- [設問]:
a - 大気汚染をめぐる質疑の抜粋のうち、「総理は施政方針演説の中で、さ」から始まり「矛盾することだと思うのです。」で終わる部分を、一字も変えずに書き写しなさい。
b - 大気汚染をめぐる質疑の抜粋によると、大師や川崎の中央地区の二年間の年間平均濃度が到達している国の基準の値はいくつか。

- [抜粋資料]:
== == ==
総理は施政方針演説の中で、さきの総選挙を通じて、国民の政治に対する不満を痛いほど感じたというお話をされておるわけですが、先ほど御答弁にあった、国の環境基準が骨抜きになったとか実情に合わないものをきめたのではなくて、いまでは最高水準で
考えたんだという御答弁がありましたけれども、私は、時間がありませんから、
一つの例で、大気汚染だけで、私の住んでいる川崎のことでお話ししますと、御存じのように川崎は公害の認定地域、国の指定地域に南部のほうはなっているわけですね。この四十六年度の指定地域になっている地域、四十七年度もそうですが、この二年間の年間の平均濃度を見ますと、たとえば大師だとか、川崎の中央地区、みんな指定地域ですが、すべて〇・〇五という国の基準に到達しているわけですね。人間の健康を守るということで公害防止の法律がきめられている、それに基づいて国の公害の環境基準がきめられているわけですが、一方でその環境基準を達成している地域が、同じ国の公害病認定患者の指定地域になっている、これは全く私は矛盾することだと思うのです。
== == ==
- [提供データ]:
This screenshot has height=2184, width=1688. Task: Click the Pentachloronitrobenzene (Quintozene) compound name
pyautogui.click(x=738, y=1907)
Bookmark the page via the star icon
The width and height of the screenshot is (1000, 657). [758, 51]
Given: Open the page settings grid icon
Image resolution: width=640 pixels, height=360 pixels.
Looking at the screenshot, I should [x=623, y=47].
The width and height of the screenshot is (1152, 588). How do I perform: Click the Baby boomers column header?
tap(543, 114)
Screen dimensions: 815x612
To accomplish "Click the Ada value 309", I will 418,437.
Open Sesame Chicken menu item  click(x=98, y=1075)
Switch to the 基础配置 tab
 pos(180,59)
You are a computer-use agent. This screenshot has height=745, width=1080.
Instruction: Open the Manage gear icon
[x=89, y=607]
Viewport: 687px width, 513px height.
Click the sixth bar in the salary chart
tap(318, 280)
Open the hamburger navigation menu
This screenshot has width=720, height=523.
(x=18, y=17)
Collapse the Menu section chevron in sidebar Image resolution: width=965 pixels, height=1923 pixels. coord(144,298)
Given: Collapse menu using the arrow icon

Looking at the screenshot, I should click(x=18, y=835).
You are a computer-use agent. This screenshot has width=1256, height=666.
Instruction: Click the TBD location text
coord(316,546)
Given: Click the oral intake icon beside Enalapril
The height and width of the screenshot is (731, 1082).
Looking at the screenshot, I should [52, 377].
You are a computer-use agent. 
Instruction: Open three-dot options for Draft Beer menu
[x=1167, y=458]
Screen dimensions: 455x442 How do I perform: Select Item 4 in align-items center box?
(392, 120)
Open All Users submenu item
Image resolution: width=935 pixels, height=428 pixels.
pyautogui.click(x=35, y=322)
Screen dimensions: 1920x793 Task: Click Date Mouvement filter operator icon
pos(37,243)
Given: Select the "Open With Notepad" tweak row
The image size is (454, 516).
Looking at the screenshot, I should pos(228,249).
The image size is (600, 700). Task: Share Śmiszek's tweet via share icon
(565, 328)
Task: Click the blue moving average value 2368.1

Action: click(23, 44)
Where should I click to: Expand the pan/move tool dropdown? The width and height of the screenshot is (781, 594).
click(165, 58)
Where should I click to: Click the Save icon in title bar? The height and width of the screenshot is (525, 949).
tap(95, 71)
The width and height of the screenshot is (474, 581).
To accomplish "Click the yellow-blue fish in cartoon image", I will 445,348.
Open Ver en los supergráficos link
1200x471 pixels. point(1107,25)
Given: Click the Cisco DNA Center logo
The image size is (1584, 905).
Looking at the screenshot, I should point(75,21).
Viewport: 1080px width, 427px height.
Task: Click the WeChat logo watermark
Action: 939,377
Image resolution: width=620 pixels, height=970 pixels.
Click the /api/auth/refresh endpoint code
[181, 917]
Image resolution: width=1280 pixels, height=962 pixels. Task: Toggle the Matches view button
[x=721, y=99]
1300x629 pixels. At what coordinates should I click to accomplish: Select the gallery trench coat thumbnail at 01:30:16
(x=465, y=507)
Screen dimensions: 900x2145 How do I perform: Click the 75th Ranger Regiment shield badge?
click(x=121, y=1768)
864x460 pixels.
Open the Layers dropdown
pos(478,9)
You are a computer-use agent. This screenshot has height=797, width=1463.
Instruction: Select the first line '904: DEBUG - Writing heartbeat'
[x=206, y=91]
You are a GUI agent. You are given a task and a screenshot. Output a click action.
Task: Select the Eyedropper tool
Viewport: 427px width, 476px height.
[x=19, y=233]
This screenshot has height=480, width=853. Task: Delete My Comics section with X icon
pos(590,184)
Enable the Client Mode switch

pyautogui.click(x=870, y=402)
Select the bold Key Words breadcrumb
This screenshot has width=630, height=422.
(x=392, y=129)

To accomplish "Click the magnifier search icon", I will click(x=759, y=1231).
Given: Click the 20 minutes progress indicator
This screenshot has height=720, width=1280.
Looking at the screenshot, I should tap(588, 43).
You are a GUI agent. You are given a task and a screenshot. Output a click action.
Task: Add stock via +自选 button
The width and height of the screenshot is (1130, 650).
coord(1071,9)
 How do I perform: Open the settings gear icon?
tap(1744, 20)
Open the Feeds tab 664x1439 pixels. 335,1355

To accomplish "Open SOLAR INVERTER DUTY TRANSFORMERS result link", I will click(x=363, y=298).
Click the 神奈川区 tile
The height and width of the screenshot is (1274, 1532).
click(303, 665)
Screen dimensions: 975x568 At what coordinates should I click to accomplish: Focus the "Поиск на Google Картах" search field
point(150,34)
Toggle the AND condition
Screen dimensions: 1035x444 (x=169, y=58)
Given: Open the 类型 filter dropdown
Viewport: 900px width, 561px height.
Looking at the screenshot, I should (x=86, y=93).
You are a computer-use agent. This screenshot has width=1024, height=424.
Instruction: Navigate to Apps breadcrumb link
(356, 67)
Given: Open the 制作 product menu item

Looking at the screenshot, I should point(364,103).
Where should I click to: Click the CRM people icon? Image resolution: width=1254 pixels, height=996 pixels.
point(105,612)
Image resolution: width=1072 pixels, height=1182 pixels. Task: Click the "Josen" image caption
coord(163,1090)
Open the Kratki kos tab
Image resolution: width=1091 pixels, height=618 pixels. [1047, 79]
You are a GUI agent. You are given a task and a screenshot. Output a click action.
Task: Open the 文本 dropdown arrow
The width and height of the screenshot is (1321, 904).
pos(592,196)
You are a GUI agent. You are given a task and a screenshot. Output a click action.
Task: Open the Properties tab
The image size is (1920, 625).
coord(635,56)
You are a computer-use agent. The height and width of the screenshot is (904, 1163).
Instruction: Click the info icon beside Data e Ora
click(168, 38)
== == ==
- [各設問の解答]:
a -
総理は施政方針演説の中で、さきの総選挙を通じて、国民の政治に対する不満を痛いほど感じたというお話をされておるわけですが、先ほど御答弁にあった、国の環境基準が骨抜きになったとか実情に合わないものをきめたのではなくて、いまでは最高水準で
考えたんだという御答弁がありましたけれども、私は、時間がありませんから、
一つの例で、大気汚染だけで、私の住んでいる川崎のことでお話ししますと、御存じのように川崎は公害の認定地域、国の指定地域に南部のほうはなっているわけですね。この四十六年度の指定地域になっている地域、四十七年度もそうですが、この二年間の年間の平均濃度を見ますと、たとえば大師だとか、川崎の中央地区、みんな指定地域ですが、すべて〇・〇五という国の基準に到達しているわけですね。人間の健康を守るということで公害防止の法律がきめられている、それに基づいて国の公害の環境基準がきめられているわけですが、一方でその環境基準を達成している地域が、同じ国の公害病認定患者の指定地域になっている、これは全く私は矛盾することだと思うのです。

b - 〇・〇五